青材讲坛第三期视频回看:计算电化学-碳基清洁能源转化催化剂设计理念
报告标题
计算电化学-碳基清洁能源转化催化剂设计理念
嘉宾介绍
焦研博士2012年从昆士兰大学获得化学工程博士学位,目前供职于阿德莱德大学。她的研究兴趣为利用计算电化学研究具有电催化性活性的碳基材料,同时致力于设计新型的纳米结构催化剂以用于电化学清洁能源转化反应,例如析氢反应、氧还原反应、二氧化碳的还原反应。
报告内容
The dwindling supply of fossil fuels urges us to explore alternative power sources to drive our highly automotive society. Under this background, establish reliable, clean and sustainable energy supplies are of great importance, and using electrochemical methods to realize energy conversions hold a great promise.
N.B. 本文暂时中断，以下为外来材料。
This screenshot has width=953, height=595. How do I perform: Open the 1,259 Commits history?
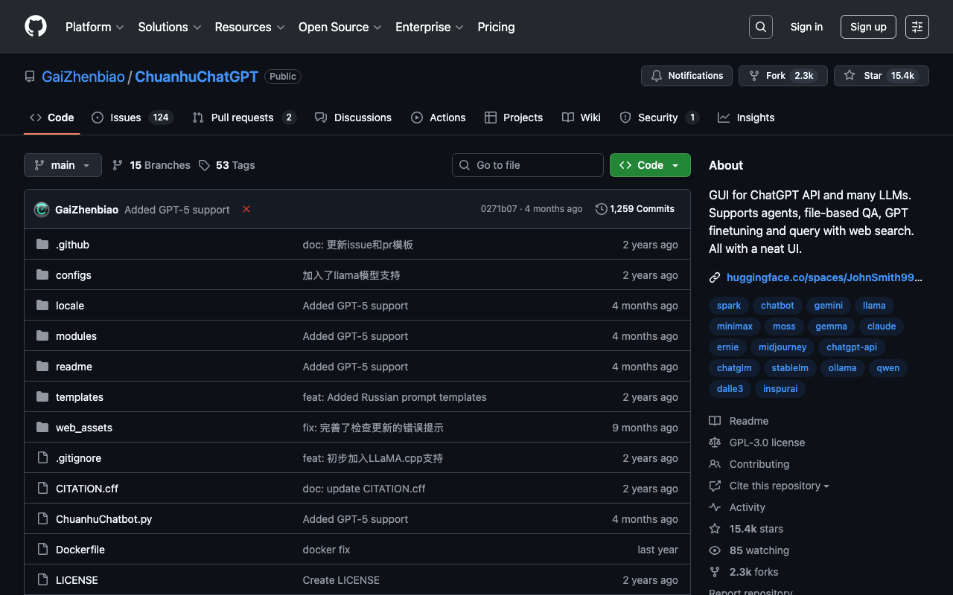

Among these reactions, hydrogen evolution reaction (HER), oxygen reduction reaction (ORR), and CO2 reduction reaction (CRR) are the most studied, due to their respective roles in hydrogen production, fuel cells, and fuel generation, respectively. Effective candidates for these reactions are often based on metals, while the potential of carbon-based electrocatalysts for these reactions is not fully discovered. 1 In this regard, we evaluated and designed a series of carbon-based electrocatalysts for HER, ORR and CRR by density functional theory calculations, with the input of spectroscopic characterizations and electrochemical measurements. These carbon-based materials include heteroatoms doped graphene, graphitic carbon nitride (g-C3N4), and their complexes. In these materials, reaction mechanisms from our theoretical computations are shown to be in good agreement with experimental observations. We successfully established the relationship between the apparent electrochemical performance and the intrinsic surface adsorption behaviour for carbon-based materials. Furthermore, we explored their reactivity origin to guide the design of more efficient electrocatalysts. Finally, we have also demonstrated that carbon-based material will have the potential to show comparable performance to that of metal-based benchmarks for these reactions; this target could be achieved by tuning the intrinsic electronic structure, and by rationally modifying extrinsic experimentally achievable physicochemical characteristics.2-4
References
1.Y. Jiao, Y. Zheng, M. Jaroniec, and S. Z. Qiao, Chem. Soc. Rev., 2015, 44, 2060.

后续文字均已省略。